Josmar Jozino, meu dileto companheiro de redação, em São Paulo, parou de beber e aderiu à Kronnenbeer, aquela cerveja horrível, sem álcool. Funciona bem, porque ele vai bebendo e ficando com aquela voz pastosa, de quem bebeu de verdade. Na verdade, ele sente o gosto da cerveja, e parece que faz efeito. Psicologicamente funciona, é o que importa.
Com Seu Vital não deu certo. Ele parou de beber à força, indicaram a tal Kronnembeer, ele resolveu arriscar. E três dias, tomou 54 latinhas. Foi vetado pelo departamento médico. Voltou à cerveja original.
O grande perigo de quem bebe e dá um tempo, é aquela sede que o cara tem quando volta. Naná, amigo de longas jornadas, passou oito dias sem beber, e no domingo passado voltou às atividades. Amigos, o copo não ficava cheio dois minutos! O gordinho voltou com aquele sede retroativa.
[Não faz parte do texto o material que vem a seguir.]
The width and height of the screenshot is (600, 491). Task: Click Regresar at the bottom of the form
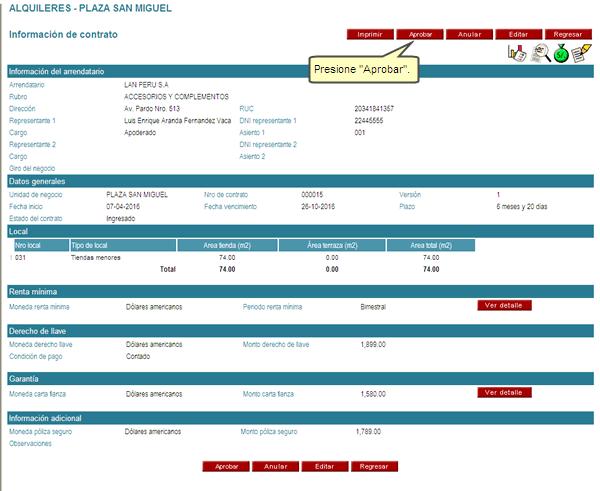pos(373,466)
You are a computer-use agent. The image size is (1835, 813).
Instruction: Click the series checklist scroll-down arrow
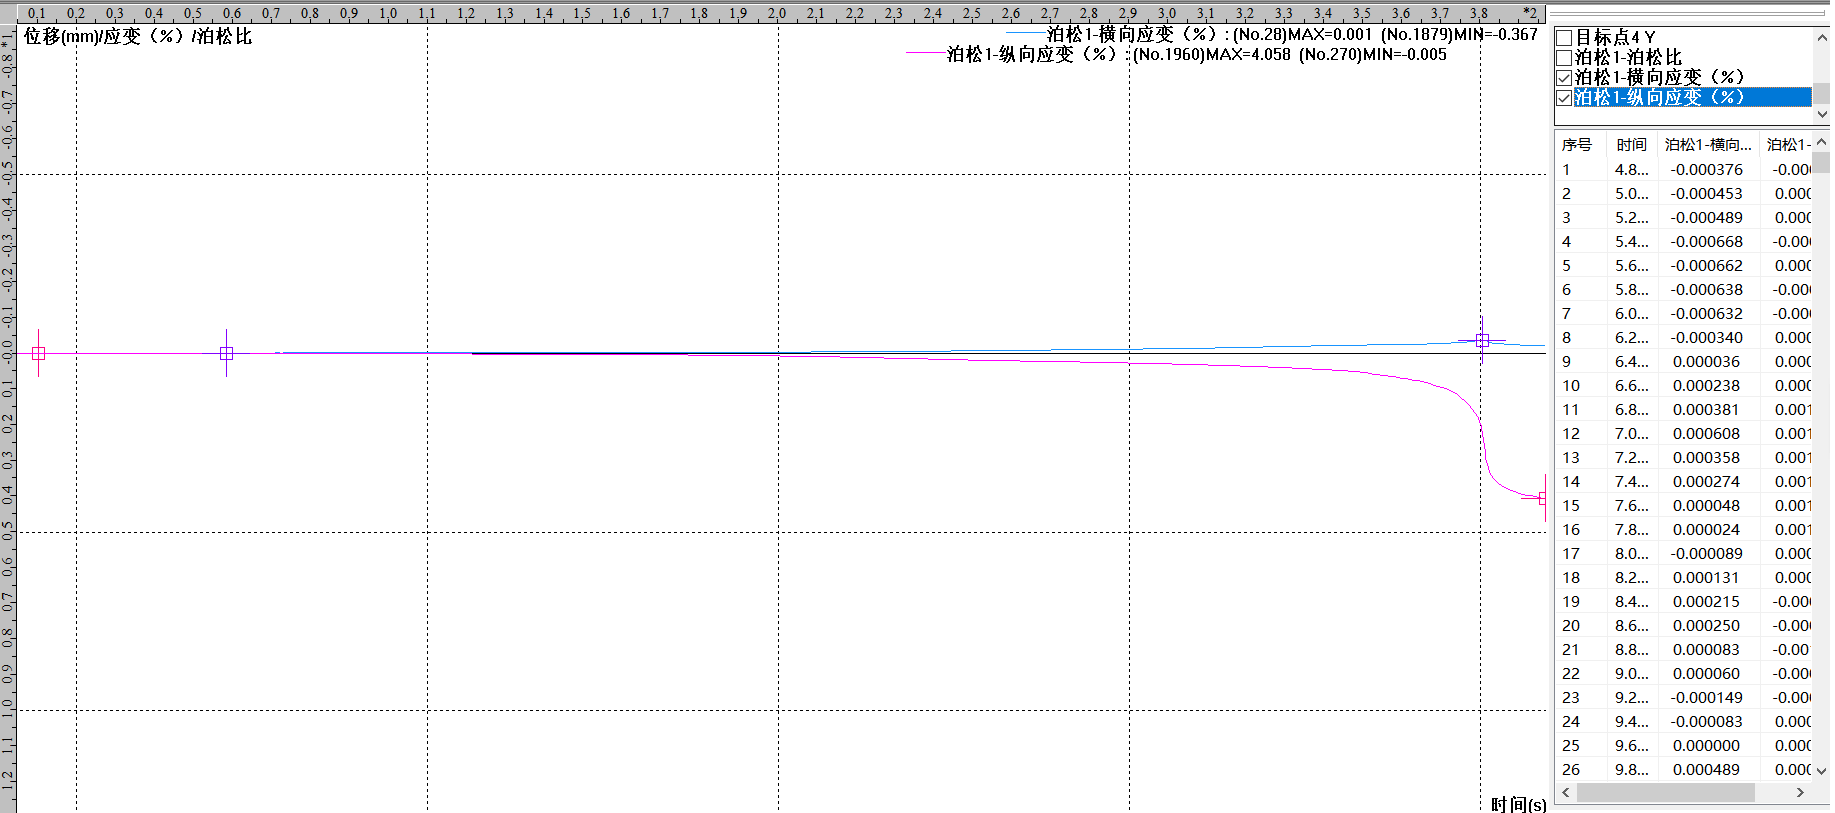point(1821,114)
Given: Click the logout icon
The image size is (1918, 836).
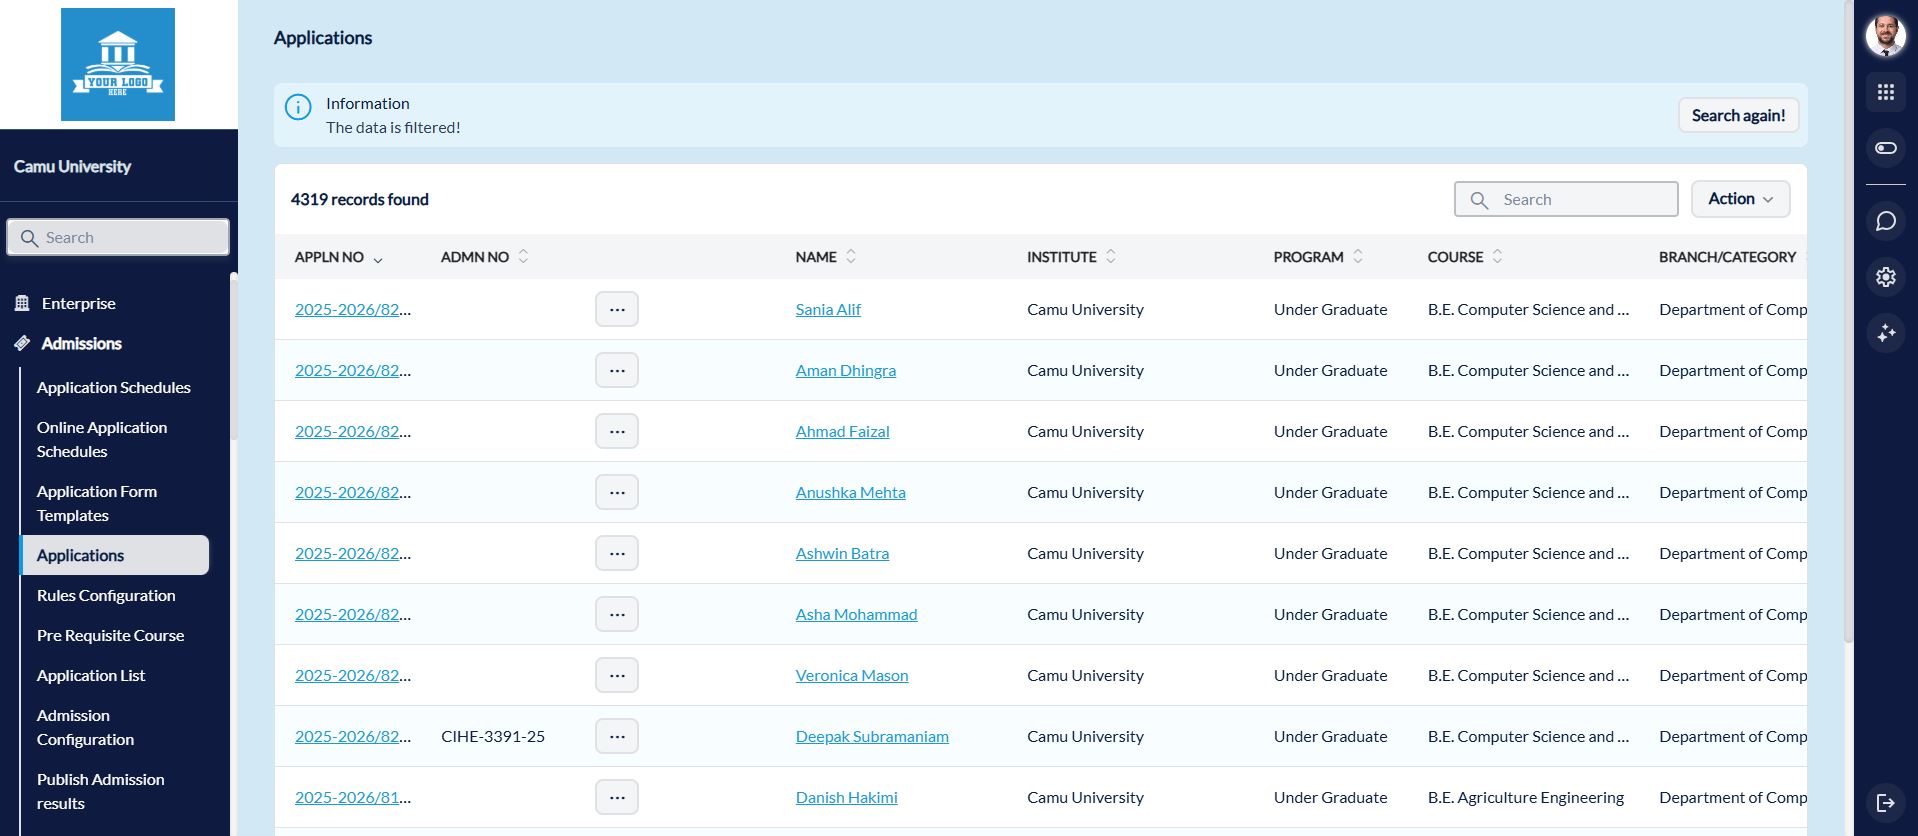Looking at the screenshot, I should pos(1885,802).
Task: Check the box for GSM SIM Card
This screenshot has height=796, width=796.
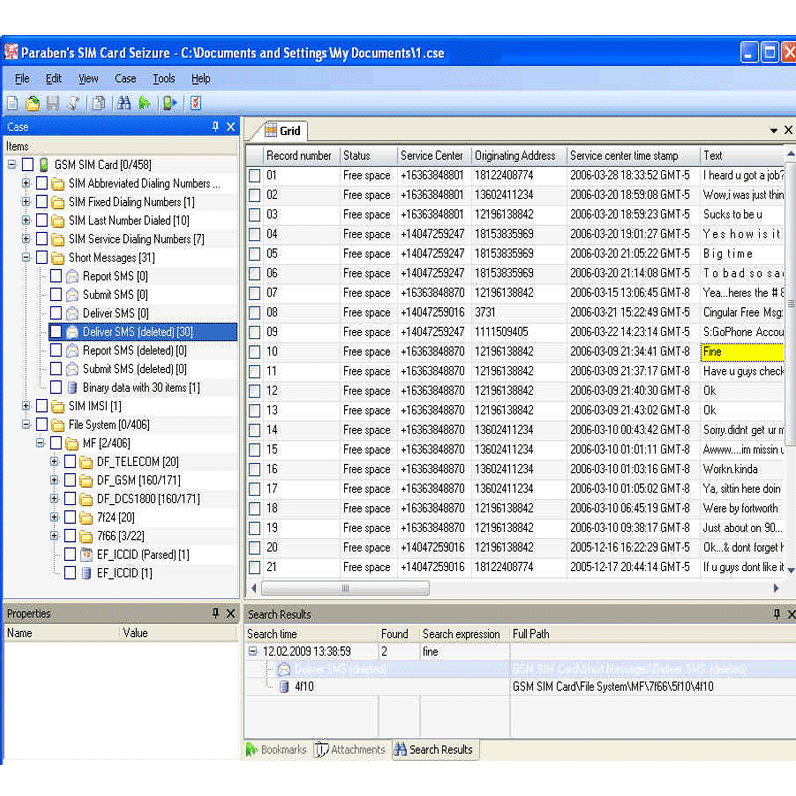Action: tap(28, 165)
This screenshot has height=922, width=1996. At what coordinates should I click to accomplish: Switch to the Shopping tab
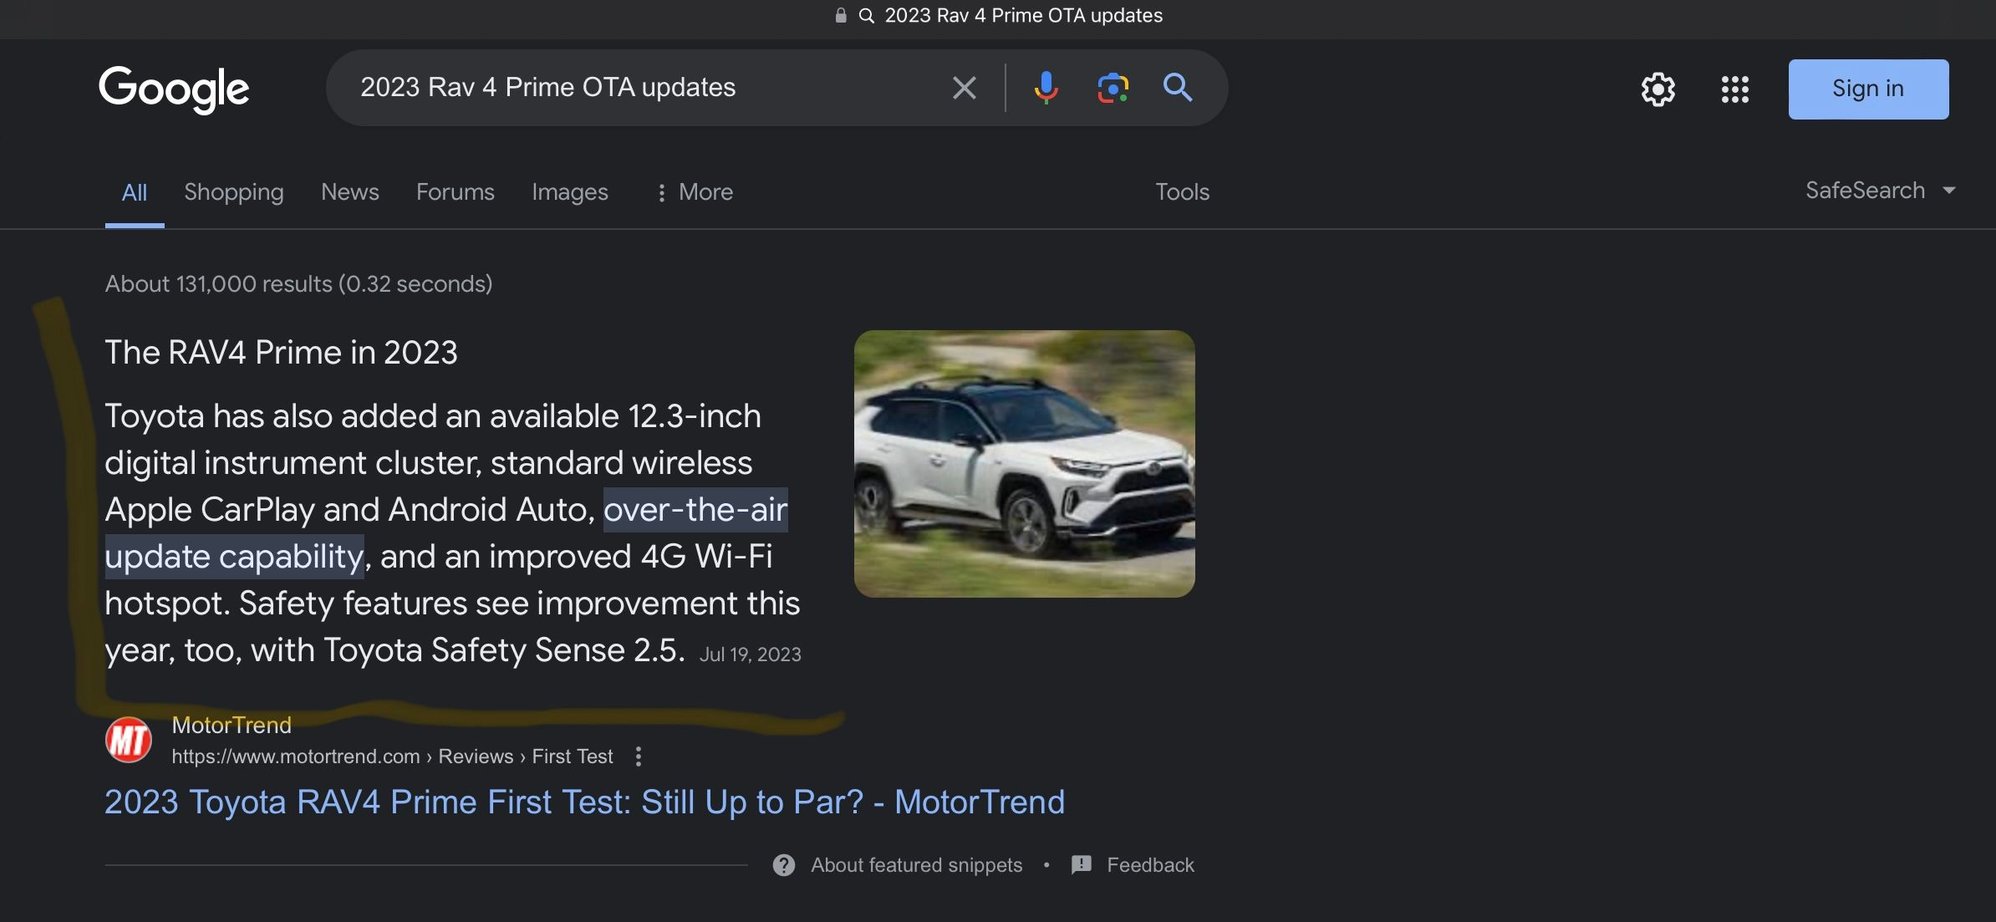pos(233,192)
Dois lugares são pouco recomendáveis para quem está querendo parar de beber - o bar de Seu Vital, no Poço da Panela, e minha turma de amigos do Monte Castelo, em Fortaleza. Nos dois lugares, o clima é todo favorável à manguaça. Em Vital, aquela conversa fiada, o botequim das antigas, a cerveja que agora está saindo estranhamente gelada, o dominó manhoso etc.
No Monte Castelo, os amigos de adolescência, o churrasco no jardim da minha casa, o cozidão que minha mãe prepara, a alegria que ela fica olhando os amigos todos juntos.
Aí é fogo. A mãe contente porque o filho está no jardim de casa, bebendo com os velhos amigos, não dá nem para o sujeito pensar em parar.
Farei o teste."
(Para o tio Ademar, que deu a volta por cima, com ou sem a ajuda dos amigos).
Alcoolismo é a dependência do indivíduo ao álcool, considerada doença pela Organização Mundial da Saúde. O uso constante, descontrolado e progressivo de bebidas alcoólicas pode comprometer seriamente o bom funcionamento do organismo, levando a conseqüências irreversíveis. A pessoa dependente do álcool, além de prejudicar a sua própria vida, acaba afetando a sua família, amigos e colegas de trabalho. Um bom dia para todos!